# Migratory Bottoms question



## wbee (Mar 4, 2005)

Hi all,

We have made a lot of migratory bottoms over the years. We've never made them/shipped them with entrance reducers. Do any of you that use migratory bottoms out there use an entrance reducer?

Thanks in advance,

Rick
Western Bee


----------



## Jon B (Apr 24, 2013)

I haven't used entrance reducers in years.


----------



## Steves1967 (May 16, 2012)

I am going to use the entrance reducers you shipped me. I was happy to get them.


----------



## Rxmaker (Jul 6, 2011)

I made my own M pallets this year. I just put a 1x2 of various lengths in front in the spring til the hive gets up to speed.
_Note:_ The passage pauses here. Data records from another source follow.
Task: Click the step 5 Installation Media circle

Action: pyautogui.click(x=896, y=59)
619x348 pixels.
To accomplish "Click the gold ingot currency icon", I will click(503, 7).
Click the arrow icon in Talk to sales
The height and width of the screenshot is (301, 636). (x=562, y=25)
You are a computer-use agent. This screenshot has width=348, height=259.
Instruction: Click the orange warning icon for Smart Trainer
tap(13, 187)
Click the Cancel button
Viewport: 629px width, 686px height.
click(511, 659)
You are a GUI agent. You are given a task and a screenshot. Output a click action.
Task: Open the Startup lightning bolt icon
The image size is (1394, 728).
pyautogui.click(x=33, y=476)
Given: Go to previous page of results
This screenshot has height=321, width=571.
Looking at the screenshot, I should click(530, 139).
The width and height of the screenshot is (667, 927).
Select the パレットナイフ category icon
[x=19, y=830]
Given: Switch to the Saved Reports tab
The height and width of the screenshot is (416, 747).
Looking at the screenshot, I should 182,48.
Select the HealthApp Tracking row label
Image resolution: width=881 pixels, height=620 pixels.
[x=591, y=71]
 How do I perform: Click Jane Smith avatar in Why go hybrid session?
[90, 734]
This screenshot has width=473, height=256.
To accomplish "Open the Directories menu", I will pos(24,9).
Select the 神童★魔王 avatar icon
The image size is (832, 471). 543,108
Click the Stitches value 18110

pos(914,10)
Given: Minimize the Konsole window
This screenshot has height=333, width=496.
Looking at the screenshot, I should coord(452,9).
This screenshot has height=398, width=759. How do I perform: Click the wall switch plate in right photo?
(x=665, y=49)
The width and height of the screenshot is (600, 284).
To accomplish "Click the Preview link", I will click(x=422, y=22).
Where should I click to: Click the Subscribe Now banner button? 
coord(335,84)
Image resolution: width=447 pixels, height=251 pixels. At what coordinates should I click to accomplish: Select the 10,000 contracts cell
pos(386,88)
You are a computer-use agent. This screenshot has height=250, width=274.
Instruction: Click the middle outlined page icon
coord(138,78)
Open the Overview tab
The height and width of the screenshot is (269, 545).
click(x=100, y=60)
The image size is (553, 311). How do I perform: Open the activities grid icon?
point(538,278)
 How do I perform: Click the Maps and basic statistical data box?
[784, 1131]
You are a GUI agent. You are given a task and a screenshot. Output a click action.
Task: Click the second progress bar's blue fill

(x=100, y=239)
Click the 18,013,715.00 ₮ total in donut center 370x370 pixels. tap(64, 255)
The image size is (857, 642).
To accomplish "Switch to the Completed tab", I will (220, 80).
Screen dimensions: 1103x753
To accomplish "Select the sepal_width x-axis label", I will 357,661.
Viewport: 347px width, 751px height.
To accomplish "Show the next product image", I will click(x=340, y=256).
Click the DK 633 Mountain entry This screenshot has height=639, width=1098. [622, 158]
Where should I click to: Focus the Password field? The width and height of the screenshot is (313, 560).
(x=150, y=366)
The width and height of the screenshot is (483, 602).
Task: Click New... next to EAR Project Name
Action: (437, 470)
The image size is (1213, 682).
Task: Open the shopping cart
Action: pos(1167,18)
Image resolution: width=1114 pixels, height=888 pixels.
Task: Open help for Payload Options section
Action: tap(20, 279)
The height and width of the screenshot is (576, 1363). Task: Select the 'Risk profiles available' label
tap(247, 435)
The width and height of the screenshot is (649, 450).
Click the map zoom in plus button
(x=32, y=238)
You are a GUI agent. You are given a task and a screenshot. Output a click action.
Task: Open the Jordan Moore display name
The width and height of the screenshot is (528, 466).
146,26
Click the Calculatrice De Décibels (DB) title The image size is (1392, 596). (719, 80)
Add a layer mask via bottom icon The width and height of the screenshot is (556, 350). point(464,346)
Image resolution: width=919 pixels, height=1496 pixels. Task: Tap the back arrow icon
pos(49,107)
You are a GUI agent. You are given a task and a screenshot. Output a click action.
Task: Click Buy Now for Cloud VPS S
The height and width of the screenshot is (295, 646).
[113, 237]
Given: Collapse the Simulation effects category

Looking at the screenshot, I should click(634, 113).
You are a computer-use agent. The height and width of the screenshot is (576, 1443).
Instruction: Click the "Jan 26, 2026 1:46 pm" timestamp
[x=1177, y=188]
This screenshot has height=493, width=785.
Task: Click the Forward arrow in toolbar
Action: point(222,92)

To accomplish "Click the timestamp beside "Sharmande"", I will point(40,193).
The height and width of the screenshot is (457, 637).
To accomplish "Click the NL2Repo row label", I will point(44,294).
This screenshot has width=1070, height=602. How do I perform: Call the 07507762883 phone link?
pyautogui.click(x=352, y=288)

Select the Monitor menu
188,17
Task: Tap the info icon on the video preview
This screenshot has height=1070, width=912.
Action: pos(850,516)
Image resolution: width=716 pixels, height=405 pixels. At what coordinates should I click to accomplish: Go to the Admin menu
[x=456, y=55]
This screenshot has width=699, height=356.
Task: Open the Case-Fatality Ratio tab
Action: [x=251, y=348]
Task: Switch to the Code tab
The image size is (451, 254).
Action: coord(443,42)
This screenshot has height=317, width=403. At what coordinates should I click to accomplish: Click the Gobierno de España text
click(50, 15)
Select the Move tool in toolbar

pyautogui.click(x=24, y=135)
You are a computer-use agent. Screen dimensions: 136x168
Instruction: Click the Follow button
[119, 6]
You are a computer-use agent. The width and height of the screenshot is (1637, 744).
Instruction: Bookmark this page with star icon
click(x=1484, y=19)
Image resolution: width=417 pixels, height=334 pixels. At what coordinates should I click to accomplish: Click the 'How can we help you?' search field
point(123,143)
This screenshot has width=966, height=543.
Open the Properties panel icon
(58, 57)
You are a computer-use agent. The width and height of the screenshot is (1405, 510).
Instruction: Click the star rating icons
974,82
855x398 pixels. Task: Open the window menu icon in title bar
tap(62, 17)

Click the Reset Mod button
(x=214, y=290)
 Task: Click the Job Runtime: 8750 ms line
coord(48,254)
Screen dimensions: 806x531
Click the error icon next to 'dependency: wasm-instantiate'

Other than winter I do not reduce


----------



## camero7 (Sep 21, 2009)

wbee said:


> Hi all,
> 
> We have made a lot of migratory bottoms over the years. We've never made them/shipped them with entrance reducers. Do any of you that use migratory bottoms out there use an entrance reducer?
> 
> ...


I make my own, use them all the time.


----------



## odfrank (May 13, 2002)

It would depend on the depth of your rails/entrance. I use a 3/8" high entrance and never use reducers. If I used 3/4" high entrances I might need reducers. Mann Lake supplies a two sided board with a reducer that will fit the deeper side.


----------



## wbee (Mar 4, 2005)

odfrank said:


> It would depend on the depth of your rails/entrance. I use a 3/8" high entrance and never use reducers. If I used 3/4" high entrances I might need reducers. Mann Lake supplies a two sided board with a reducer that will fit the deeper side.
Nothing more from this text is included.